第21話「嵐の海戦」
マリアの船が追いついてきたことに、ジェイクは顔色を変えた。 「あの船は、王国の最新鋭の魔法船だ!速度が違う!」
テルーナとレオンハルトは、甲板に駆け出した。彼らの船とマリアの船との距離は、みるみるうちに縮まっていく。
「テルーナ!隠れていろ!」
レオンハルトはそう言って、テルーナを船倉へと押し込もうとしたが、テルーナは首を振った。 「ダメです!マリアの船は、私たちの紋様を感知する魔法を使っているかもしれません!」
テルーナはそう言うと、再び隠蔽の呪文を唱えた。
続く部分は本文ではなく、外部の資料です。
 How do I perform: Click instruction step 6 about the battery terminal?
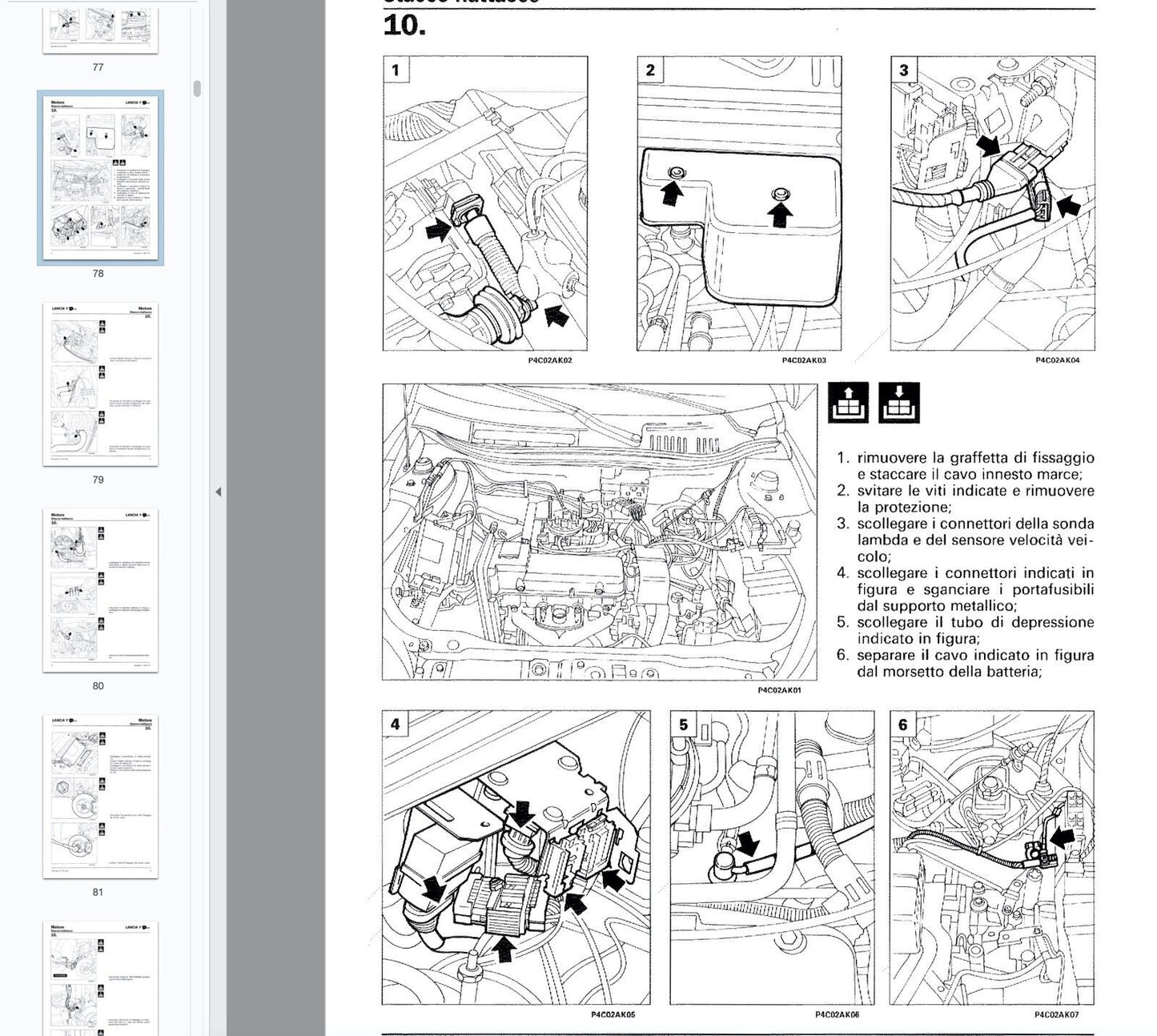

彼女の周囲に淡い霧が発生し、二人の姿をぼかす。
「賢いな、テルーナ!」
ジェイクは船の舵を切り、マリアの船から距離を取ろうと試みる。しかし、マリアの船から、テルーナたちに向け、魔法の砲弾が放たれた。
「くそっ!」
レオンハルトは、飛んできた砲弾を剣で斬り裂こうとするが、砲弾は魔法の力で分裂し、テルーナたちの船に降り注いだ。
そのとき、テルーナの背中の紋様が強く光り、テルーナは無意識のうちに、防御の呪文を唱えていた。 彼女を中心に、透明な魔法の壁が展開され、降り注ぐ砲弾をすべて弾き返した。
「すごい…!」
レオンハルトはテルーナの力に驚き、ジェイクは目を見開いた。
「あの力は、古代魔法の『守護の壁』…!しかし、そんな強力な呪文、お前はまだ使いこなせるはずがない!」
マリアの声が、魔法船の甲板から響いてきた。マリアは、テルーナの力を利用しようと、さらに強い魔法を放つ。
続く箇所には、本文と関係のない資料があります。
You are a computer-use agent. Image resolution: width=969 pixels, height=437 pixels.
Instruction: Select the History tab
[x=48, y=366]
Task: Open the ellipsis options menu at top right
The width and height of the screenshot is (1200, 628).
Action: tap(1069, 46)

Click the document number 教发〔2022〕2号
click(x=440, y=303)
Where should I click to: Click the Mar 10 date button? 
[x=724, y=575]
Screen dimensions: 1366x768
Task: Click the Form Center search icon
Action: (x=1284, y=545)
テルーナは、必死に防御の呪文を唱え続けるが、その力は次第に弱まっていった。 「このままでは…!」
レオンハルトはテルーナを守るために剣を構えた。そのとき、ジェイクが叫んだ。 「テルーナ!紋様の力を、この船の帆に込めるんだ!」
テルーナはジェイクの言葉を信じ、紋様から放たれる光の力を、船の帆へと向かわせた。 テルーナの力が帆に伝わると、帆は銀色に輝き、風のない海を、信じられないほどの速度で進み始めた。
「馬鹿な…!古代魔法の『風の呪文』を、船に…!」
マリアは驚愕し、テルーナたちの船は、マリアの船を置き去りにし、嵐の海へと消えていった。